Выражение лица у герра Силвермана становится жутко испуганным.

– Но ты ведь не убил его, так?

– Я подошел к окну его спальни с пушкой в руке. Поднял свой «вальтер», прицелился ему в голову, но не смог выстрелить. Просто не смог.

– Это очень хорошо.

– Но я должен был его убить.

– Что он тебе сделал?

Мне не хочется рассказывать обо всем герру Силверману, и поэтому мы стоим и долго-долго молчим.

Однако он проявляет терпение – он просто ждет и, похоже, собирается ждать еще миллион лет, если мне потребуется именно столько времени, чтобы собраться с духом и наконец ответить на его вопрос. Сам не знаю почему, но это его терпеливое ожидание дает мне ощущение безопасности. Возможно, я могу ему доверять, возможно, он и вправду считает, будто я заслуживаю того, чтобы меня выслушали и спасли. В конце концов мой рот восстает против моего разума – и слова выскакивают одно за другим и уже льются неудержимым потоком, точно я пытаюсь очиститься.

Я рассказываю ему все.

В мельчайших.

Гнусных.

Тошнотворных.

Подробностях.

И

я

снова

реву

как

ненормальный,

потому что

я

ничего

не могу

с этим

поделать.

В какой-то момент, когда я уже себя не контролирую, герр Силверман обнимает меня за плечи и гладит по спине. Он делает это очень аккуратно, осторожно так, но я точно знаю, что он просто пытается успокоить меня. Все нормально. Ничего страшного. И я позволяю ему обнимать себя, и мне даже приятно, что меня кто-то обнимает, хотя я не отвечаю на его объятие, это, возможно, вызывает у него чувство неловкости, и мне ужасно жаль, что так получается, но я не особо люблю обниматься, когда на душе так хреново, как сейчас. Он продолжает упорно шептать: «Ты в порядке», и за то, что он так говорит, я и люблю его, и одновременно ненавижу. Ведь ни хрена я не в порядке. И тем не менее это именно то, что мне сейчас нужно: быть в порядке. И здесь уж он ничего не может сделать, но я люблю его за то, что он хотя бы пытается помочь.

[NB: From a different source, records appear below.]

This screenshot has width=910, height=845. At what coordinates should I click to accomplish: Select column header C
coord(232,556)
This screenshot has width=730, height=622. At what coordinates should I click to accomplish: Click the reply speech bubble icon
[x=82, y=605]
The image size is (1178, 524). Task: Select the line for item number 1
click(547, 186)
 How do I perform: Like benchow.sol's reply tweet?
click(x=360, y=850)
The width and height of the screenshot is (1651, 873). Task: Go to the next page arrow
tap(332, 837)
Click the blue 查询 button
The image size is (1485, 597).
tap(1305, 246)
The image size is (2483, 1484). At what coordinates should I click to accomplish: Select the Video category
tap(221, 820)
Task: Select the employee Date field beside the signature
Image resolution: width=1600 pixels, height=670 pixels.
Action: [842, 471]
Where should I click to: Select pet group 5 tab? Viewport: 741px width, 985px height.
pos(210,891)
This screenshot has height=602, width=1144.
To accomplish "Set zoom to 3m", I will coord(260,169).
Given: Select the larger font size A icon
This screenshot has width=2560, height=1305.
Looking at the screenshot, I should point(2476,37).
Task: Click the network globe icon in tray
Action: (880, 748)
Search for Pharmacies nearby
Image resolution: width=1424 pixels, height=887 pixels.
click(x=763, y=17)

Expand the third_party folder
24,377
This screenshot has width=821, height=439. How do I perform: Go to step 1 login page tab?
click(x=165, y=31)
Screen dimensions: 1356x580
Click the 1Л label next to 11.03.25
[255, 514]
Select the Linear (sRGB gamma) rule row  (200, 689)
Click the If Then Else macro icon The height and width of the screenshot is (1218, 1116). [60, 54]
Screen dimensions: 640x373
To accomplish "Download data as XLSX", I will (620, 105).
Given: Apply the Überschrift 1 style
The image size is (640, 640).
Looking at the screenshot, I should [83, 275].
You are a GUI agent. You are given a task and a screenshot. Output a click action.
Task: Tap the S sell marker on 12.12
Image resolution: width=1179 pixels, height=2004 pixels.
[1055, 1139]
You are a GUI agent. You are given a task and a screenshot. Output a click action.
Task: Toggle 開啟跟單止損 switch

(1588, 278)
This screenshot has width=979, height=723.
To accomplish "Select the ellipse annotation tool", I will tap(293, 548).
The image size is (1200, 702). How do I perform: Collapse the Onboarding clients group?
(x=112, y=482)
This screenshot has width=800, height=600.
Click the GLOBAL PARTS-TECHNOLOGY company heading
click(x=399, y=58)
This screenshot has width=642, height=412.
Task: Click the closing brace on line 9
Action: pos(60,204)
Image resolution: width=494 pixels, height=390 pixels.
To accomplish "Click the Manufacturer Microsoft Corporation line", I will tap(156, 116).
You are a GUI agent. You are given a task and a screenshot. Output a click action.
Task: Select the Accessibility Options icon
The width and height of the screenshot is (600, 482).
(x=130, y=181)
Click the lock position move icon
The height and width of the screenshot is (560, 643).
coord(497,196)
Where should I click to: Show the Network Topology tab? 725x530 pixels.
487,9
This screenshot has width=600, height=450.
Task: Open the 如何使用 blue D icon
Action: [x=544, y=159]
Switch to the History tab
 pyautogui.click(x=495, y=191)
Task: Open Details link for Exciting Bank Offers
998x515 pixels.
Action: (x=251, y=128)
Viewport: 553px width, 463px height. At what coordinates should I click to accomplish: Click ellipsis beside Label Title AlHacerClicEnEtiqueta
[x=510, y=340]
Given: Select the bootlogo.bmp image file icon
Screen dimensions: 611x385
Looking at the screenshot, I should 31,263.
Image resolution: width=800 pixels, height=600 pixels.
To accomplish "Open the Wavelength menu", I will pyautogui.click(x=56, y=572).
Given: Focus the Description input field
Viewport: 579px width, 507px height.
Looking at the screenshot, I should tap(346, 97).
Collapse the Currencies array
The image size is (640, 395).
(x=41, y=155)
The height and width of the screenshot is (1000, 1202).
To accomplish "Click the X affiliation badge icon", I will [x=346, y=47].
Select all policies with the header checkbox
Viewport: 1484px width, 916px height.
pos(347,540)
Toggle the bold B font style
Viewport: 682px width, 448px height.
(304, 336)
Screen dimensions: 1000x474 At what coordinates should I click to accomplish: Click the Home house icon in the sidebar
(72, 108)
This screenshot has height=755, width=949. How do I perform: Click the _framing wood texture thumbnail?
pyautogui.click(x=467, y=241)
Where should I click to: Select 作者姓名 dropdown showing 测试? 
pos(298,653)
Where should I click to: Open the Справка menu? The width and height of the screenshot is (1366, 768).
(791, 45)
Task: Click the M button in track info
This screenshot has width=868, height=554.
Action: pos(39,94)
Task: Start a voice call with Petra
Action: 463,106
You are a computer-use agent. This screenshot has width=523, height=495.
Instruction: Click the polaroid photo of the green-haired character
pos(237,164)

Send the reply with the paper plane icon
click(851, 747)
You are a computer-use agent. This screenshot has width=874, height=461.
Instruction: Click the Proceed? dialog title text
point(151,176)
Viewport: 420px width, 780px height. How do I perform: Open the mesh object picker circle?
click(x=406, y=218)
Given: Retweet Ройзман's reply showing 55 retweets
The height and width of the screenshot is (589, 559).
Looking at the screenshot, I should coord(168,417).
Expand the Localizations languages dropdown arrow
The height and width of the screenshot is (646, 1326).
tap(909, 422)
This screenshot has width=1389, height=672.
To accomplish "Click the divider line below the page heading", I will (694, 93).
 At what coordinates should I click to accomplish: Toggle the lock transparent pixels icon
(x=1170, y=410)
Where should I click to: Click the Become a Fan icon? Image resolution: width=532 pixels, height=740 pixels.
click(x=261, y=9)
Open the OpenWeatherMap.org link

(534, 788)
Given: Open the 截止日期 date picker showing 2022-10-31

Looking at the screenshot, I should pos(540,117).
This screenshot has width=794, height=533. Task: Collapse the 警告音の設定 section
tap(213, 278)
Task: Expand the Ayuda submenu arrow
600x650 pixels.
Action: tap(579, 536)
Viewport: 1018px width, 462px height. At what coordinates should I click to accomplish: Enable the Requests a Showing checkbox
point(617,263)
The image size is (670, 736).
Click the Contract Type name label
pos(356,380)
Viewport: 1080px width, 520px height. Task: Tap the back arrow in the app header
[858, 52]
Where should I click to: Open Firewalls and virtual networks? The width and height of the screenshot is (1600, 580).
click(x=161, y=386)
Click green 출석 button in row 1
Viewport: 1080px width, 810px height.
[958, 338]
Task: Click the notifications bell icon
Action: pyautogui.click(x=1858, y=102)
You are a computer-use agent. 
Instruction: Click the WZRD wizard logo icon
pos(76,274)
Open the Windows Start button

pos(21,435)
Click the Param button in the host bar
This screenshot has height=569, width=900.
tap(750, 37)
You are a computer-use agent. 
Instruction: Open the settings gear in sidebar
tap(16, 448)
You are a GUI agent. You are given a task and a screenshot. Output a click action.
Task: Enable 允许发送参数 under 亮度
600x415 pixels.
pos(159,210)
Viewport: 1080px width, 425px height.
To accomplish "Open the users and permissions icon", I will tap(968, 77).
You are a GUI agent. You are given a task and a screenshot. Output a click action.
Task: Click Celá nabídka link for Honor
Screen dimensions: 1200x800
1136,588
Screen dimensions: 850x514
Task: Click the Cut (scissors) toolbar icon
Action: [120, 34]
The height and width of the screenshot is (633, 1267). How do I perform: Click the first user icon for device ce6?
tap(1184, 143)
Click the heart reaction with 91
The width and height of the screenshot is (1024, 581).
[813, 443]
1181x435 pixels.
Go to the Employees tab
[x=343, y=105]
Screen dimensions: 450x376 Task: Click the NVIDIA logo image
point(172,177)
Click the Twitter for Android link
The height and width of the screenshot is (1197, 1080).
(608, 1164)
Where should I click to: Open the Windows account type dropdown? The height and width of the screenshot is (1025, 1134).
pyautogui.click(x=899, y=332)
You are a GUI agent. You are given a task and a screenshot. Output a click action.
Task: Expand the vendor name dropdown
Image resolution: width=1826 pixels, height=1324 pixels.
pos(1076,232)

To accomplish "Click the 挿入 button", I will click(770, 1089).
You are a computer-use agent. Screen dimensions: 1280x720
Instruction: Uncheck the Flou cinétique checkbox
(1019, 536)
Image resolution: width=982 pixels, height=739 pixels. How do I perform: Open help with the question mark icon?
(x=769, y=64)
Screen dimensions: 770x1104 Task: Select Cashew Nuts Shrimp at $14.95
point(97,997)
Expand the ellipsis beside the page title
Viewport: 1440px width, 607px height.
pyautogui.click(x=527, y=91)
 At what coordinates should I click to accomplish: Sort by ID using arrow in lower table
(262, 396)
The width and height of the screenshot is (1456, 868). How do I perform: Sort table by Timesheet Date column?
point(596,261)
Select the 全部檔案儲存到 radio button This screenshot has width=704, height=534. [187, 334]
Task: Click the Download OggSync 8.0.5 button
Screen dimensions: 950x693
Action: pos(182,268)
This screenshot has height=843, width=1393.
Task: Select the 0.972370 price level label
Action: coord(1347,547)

Неужели герр Силверман думает, что в его силах обратить ложь в правду, просто вновь и вновь повторяя одни и те же слова, будто магическое заклинание?

И одно мое внутреннее «я» верит, что все именно так.

Но есть и другое внутреннее «я», которое хочет крикнуть: «ДА ПОШЕЛ ТЫ!» – прямо ему в лицо.

И теперь два моих разных «я» бьются о грудную клетку, сойдясь в отчаянной борьбе.

Наконец я успокаиваюсь, и он меня отпускает, и мы смотрим на темную воду – просто молчим и дышим.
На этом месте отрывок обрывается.